Intravenous Immunoglobulin Gamma for Severe Cases of Coronavirus Disease of 2019: A Randomized Placebo-Controlled Double-Blinded Clinical Trial

Abstract Background: Coronavirus disease of 2019 (COVID-19) with high-transmission power has infected people in many countries around the world. Discovering an effective medication for the treatment of this disease, especially in severe cases, has become the subject of intense scientific investigations. Therefore, the objective of this study was to evaluate the efficacy of intravenous immunoglobulin (IVIg) in patients with severe COVID-19 infection.Methods: The study was conducted as a randomized placebo-controlled double-blinded clinical trial. Fifty-nine patients with severe COVID-19 infection who did not respond to initial treatment were randomly assigned into two groups. One group received IVIg (human) four vials every day for three days in addition to initial treatment, and the other group received placebo. Patients’ demographic, clinical, and selected laboratory test results, as well as the occurrence of in-hospital mortality, were recorded. Result: Among included patients, 30 patients received IVIg and 29 patients received placebo. Demographics, clinical characteristics and evaluated laboratory tests of two groups were not statistically different (P>0.05). The in-hospital mortality rate was significantly lower in the IVIg group as compared to the control group (6 [20.0%] vs 14 [48.3%], respectively, p = 0.022).
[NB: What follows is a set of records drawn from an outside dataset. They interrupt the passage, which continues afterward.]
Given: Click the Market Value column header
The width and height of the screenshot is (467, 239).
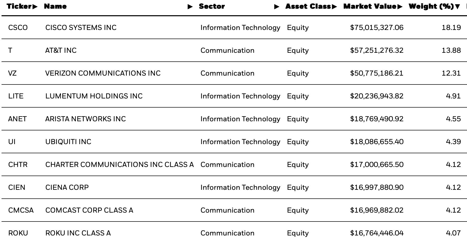Looking at the screenshot, I should pos(370,6).
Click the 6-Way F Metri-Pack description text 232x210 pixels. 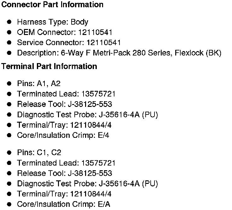[x=119, y=53]
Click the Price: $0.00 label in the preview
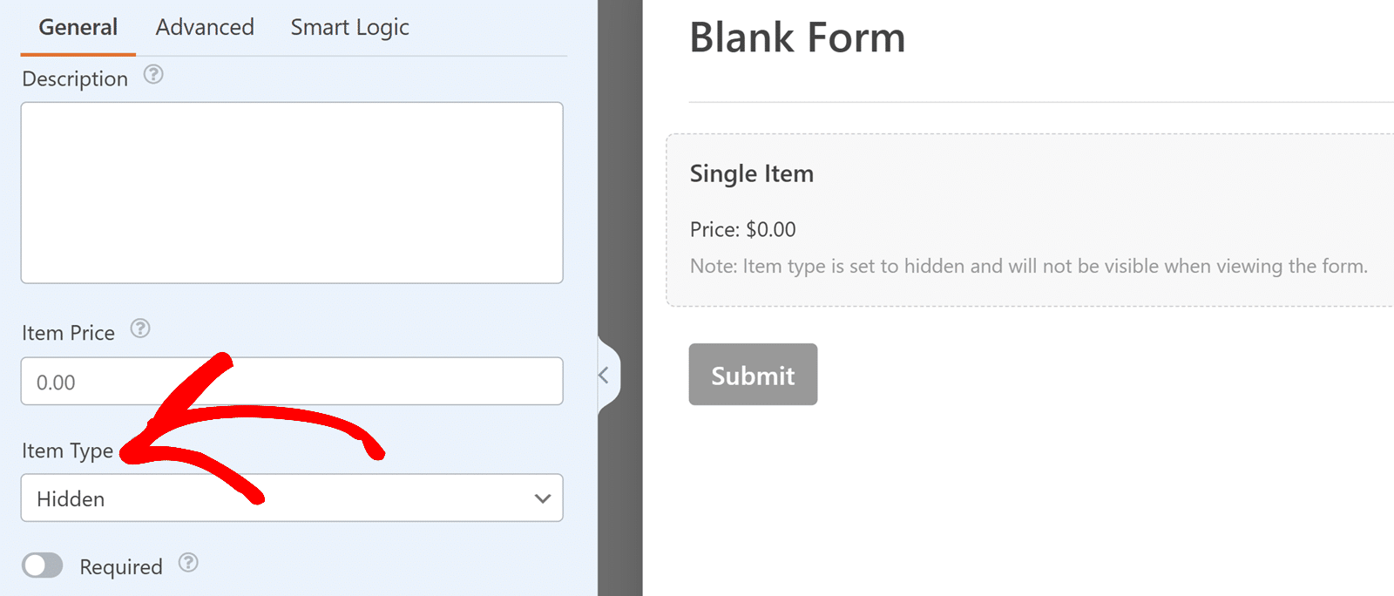This screenshot has width=1394, height=596. click(x=742, y=228)
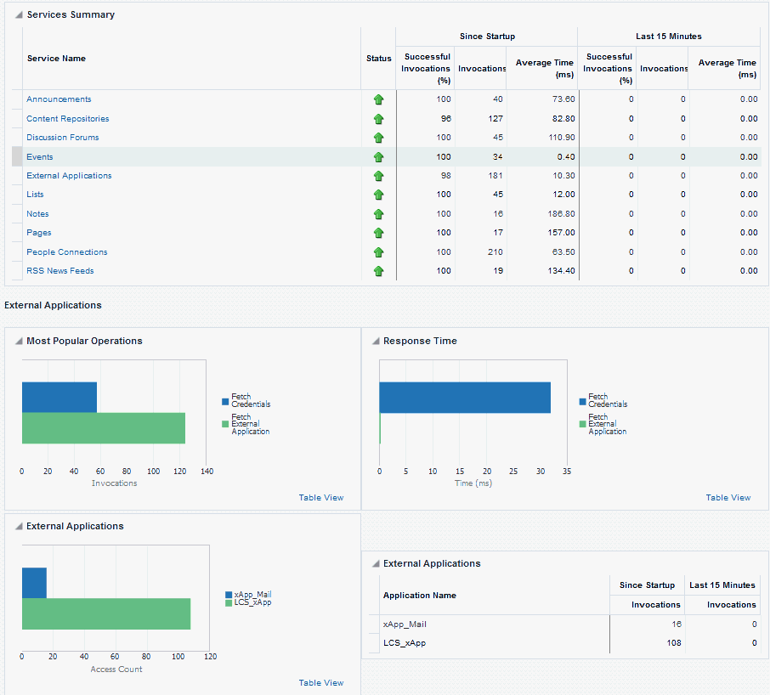Open Table View under Response Time chart
770x695 pixels.
pos(728,498)
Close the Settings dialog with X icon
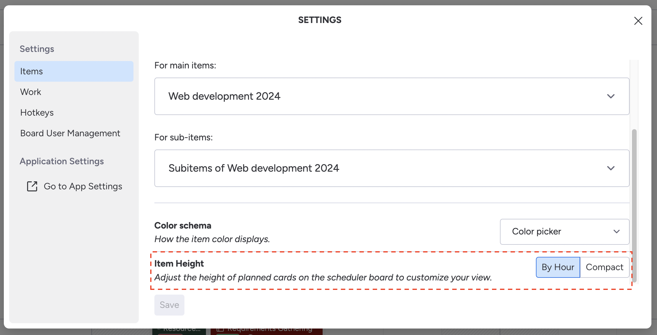 point(638,21)
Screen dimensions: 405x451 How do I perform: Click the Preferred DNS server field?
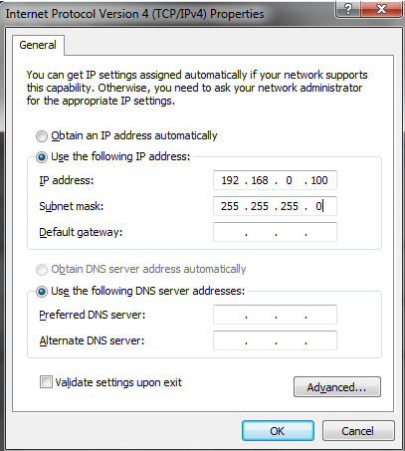click(275, 315)
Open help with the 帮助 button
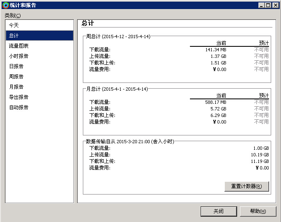 tap(258, 211)
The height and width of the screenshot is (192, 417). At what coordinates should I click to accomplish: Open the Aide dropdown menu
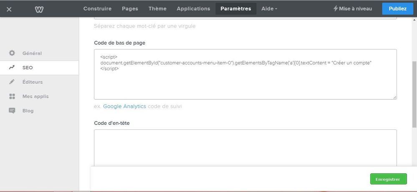(x=269, y=8)
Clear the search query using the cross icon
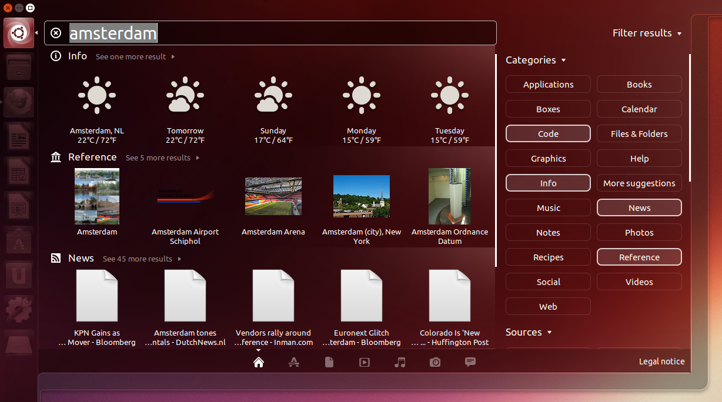This screenshot has height=402, width=722. [56, 33]
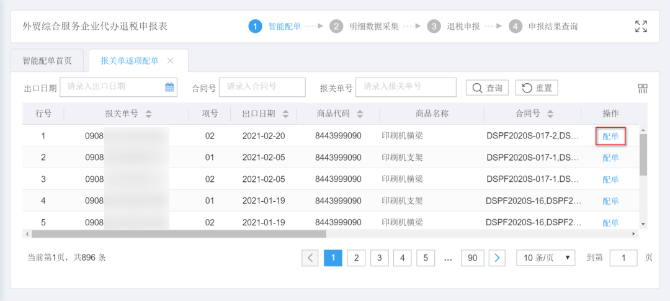Sort by 报关单号 column arrows
670x301 pixels.
click(148, 114)
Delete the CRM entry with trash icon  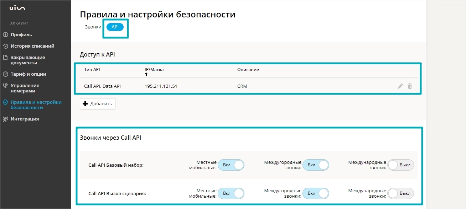click(x=410, y=86)
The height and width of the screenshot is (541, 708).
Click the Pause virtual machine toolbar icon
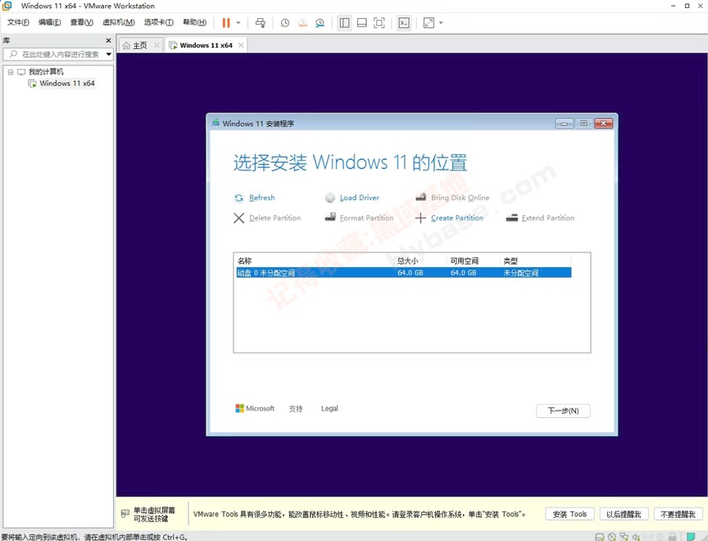coord(226,23)
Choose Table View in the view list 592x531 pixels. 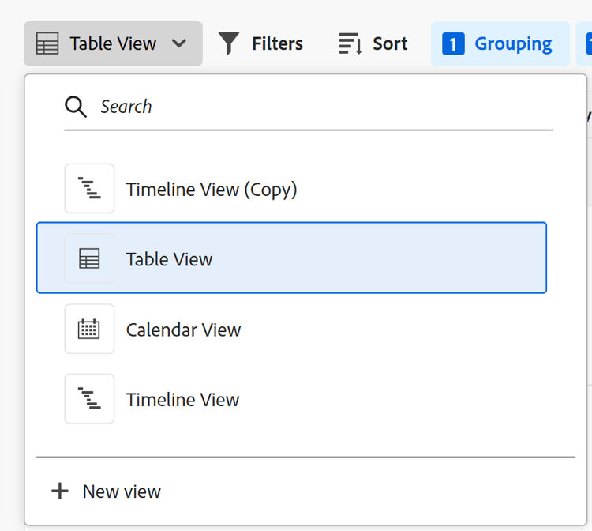click(x=169, y=259)
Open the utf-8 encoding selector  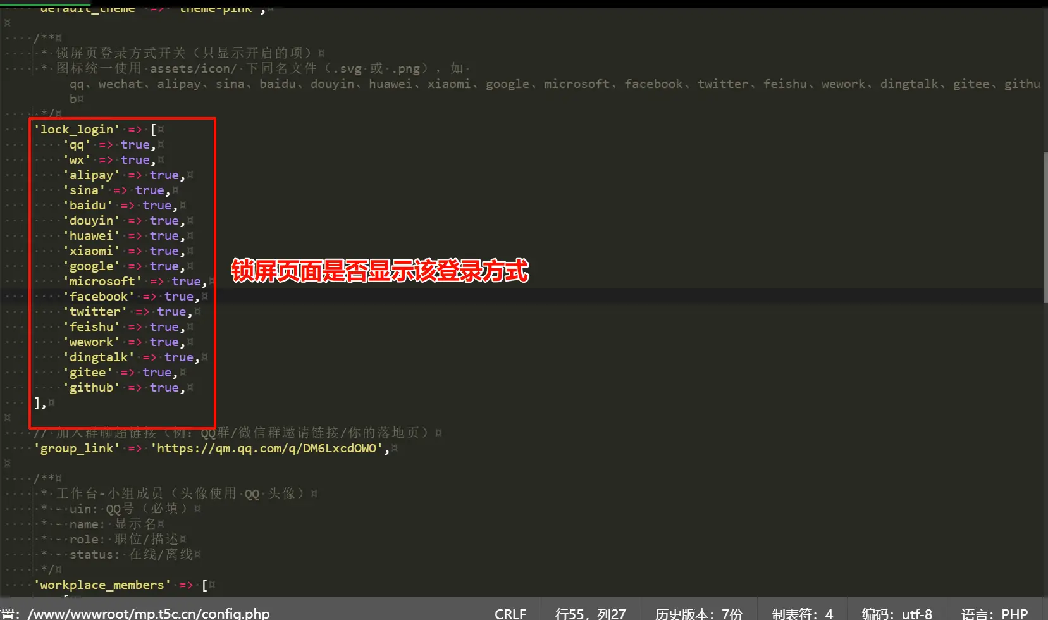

Multivariate regression analysis demonstrated that administration of IVIg had a significant impact on mortality rate (aOR= 0.003 [95%CI: 0.001 - 0.815], p=0.042).Conclusion: Our study was the first randomized double-blinded study that demonstrated that the administration of IVIg in patients with severe COVID-19 infection who did not respond to initial treatment could improve their clinical outcome and reduce the mortality rate. However, further multicenter studies with larger samples size are required to confirm the applicability of using this medication as the standard treatment.Trial registration: The study protocol is registered at the Iranian Registry of Clinical Trials (www.IRCT.ir) with the registration number of IRCT20200501047259N1. Registered 17 May 2020. Retrospectively registered.